CXCR3+ regulatory T cells control TH1 responses in crescentic GN

Abstract

Chemokines and chemokine receptors are implicated in regulatory T cell (Treg) trafficking to sites of inflammation and suppression of excessive immune responses in inflammatory and autoimmune diseases; however, the specific requirements for Treg migration into the inflamed organs and the positioning of these cells within the tissue are incompletely understood. Here, we report that Tregs expressing the TH1–associated chemokine receptor CXCR3 are enriched in the kidneys of patients with ANCA–associated crescentic GN and colocalize with CXCR3+ effector T cells.
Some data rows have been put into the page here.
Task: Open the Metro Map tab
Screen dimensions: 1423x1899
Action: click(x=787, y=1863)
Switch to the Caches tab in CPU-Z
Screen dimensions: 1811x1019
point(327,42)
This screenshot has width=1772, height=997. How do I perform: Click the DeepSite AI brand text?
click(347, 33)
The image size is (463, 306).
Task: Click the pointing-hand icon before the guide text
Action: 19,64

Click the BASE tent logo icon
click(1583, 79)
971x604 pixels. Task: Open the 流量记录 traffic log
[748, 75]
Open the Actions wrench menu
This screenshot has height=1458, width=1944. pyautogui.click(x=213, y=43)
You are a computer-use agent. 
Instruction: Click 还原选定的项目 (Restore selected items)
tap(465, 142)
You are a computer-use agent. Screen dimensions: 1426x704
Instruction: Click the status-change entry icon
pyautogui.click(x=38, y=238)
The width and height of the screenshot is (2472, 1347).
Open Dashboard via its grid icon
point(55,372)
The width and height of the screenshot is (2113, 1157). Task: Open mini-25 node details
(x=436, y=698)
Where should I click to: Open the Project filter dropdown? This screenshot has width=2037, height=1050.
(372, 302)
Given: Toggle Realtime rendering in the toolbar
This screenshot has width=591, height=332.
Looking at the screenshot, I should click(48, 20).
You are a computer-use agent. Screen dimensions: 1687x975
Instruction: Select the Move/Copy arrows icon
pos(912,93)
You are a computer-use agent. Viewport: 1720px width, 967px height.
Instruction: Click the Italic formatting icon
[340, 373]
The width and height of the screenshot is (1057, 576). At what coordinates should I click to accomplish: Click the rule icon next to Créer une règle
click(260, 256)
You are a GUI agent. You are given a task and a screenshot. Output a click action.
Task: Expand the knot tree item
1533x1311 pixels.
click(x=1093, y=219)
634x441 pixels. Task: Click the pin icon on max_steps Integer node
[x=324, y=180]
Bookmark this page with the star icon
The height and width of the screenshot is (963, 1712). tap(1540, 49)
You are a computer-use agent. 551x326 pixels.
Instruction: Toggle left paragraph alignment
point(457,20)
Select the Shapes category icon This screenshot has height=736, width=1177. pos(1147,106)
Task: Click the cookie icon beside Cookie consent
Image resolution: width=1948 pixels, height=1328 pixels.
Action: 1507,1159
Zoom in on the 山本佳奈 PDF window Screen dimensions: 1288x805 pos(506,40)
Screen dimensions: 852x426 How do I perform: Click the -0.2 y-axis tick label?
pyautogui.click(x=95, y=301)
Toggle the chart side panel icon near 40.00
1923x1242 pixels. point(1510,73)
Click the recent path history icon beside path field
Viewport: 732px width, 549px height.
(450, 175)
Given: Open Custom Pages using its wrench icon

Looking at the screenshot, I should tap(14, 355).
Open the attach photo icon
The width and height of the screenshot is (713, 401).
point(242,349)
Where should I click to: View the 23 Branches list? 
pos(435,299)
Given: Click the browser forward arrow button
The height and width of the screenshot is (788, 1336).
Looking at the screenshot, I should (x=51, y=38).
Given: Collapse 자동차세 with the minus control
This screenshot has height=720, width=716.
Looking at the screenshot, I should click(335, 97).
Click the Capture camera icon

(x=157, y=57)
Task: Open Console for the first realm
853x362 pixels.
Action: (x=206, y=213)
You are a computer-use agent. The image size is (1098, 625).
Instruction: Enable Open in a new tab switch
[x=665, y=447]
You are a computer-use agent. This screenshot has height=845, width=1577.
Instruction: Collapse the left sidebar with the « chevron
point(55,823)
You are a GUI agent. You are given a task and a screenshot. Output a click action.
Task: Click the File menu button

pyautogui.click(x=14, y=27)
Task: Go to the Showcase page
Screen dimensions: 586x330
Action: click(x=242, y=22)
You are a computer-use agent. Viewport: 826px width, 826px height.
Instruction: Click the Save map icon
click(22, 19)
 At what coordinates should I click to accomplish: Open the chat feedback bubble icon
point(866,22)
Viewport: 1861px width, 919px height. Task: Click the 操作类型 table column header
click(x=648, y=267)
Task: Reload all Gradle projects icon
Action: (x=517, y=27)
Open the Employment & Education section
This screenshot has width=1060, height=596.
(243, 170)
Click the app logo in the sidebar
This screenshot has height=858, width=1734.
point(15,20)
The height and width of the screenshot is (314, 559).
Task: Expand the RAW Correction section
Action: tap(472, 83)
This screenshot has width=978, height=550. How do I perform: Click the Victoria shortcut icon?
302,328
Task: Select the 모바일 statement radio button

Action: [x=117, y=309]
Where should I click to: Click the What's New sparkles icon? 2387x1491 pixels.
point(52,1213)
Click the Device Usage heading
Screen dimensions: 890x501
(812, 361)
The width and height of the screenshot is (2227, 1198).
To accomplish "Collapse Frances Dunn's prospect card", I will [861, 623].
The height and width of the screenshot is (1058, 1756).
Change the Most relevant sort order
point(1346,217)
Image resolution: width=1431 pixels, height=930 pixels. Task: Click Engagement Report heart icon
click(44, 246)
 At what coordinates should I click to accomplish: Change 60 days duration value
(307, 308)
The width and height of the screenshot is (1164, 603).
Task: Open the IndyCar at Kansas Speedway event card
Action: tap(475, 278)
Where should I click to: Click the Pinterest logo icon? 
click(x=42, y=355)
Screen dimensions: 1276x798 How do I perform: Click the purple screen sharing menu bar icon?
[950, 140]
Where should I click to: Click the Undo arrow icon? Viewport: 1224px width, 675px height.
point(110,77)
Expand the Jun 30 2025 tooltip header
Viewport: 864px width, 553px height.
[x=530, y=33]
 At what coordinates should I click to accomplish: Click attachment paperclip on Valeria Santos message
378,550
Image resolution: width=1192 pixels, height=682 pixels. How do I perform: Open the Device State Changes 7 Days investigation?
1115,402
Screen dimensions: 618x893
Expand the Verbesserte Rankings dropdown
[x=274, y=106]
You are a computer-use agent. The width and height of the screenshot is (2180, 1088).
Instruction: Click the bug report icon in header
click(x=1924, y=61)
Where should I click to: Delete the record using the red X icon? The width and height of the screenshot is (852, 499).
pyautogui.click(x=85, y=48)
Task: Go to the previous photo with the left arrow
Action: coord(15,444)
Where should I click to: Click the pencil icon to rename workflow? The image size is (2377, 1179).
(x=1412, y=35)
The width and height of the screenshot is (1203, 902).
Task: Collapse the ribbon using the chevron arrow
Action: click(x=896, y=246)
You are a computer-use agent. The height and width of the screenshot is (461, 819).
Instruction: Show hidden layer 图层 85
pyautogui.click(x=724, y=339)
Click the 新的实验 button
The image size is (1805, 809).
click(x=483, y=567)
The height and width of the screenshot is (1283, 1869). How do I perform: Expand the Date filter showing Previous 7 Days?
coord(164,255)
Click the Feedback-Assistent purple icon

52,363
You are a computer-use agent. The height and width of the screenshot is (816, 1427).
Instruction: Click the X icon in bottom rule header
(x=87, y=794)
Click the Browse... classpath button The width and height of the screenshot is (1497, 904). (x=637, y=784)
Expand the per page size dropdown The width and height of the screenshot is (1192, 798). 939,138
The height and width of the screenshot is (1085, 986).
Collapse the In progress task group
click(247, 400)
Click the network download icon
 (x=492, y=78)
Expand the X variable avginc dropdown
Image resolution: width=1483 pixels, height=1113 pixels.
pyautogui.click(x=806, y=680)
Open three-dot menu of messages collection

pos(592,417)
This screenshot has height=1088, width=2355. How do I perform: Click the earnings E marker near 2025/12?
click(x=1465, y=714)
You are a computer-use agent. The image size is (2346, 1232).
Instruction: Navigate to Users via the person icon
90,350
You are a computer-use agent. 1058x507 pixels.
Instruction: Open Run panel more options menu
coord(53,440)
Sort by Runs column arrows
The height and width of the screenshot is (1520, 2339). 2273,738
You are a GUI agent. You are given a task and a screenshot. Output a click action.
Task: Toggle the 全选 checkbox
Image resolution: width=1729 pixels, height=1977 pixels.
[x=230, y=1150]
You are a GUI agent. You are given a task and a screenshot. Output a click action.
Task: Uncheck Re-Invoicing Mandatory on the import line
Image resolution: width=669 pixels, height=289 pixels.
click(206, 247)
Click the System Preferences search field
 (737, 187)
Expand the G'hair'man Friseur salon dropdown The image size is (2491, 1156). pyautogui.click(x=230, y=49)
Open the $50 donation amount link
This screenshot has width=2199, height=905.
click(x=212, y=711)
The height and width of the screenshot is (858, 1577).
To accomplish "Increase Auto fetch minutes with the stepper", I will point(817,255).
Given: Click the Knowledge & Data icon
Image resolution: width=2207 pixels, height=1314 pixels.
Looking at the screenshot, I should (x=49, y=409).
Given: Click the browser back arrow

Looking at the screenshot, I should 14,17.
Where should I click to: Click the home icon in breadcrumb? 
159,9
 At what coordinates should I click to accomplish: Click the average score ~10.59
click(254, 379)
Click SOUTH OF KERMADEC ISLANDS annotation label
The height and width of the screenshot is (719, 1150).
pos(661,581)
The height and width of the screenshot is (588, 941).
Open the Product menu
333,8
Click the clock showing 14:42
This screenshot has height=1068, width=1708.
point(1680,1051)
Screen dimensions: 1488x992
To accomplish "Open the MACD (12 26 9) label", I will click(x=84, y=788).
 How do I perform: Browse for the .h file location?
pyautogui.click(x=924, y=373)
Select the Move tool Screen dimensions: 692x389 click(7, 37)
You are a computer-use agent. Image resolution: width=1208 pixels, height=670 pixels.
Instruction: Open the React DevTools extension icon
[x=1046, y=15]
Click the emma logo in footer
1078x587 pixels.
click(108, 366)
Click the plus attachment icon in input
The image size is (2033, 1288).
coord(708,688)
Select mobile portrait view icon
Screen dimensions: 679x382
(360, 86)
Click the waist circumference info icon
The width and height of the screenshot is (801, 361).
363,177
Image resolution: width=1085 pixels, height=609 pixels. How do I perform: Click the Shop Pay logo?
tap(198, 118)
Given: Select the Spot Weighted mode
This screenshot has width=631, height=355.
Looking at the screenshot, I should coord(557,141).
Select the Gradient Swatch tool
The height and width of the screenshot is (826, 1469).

To investigate the functional role of CXCR3+ Tregs, we generated mice that lack CXCR3 in Tregs specifically (Foxp3eGFP-Cre 3 Cxcr3fl/fl) and induced experimental crescentic GN. Treg-specific deletion of CXCR3 resulted in reduced Treg recruitment to the kidney and an overwhelming TH1 immune response, with an aggravated course of the nephritis that was reversible on anti-IFNg treatment. Together, these findings show that a subset of Tregs expresses CXCR3 and thereby, acquires trafficking properties of pathogenic CXCR3+ TH1 cells, allowing Treg localization and control of excessive TH1 responses at sites of inflammation.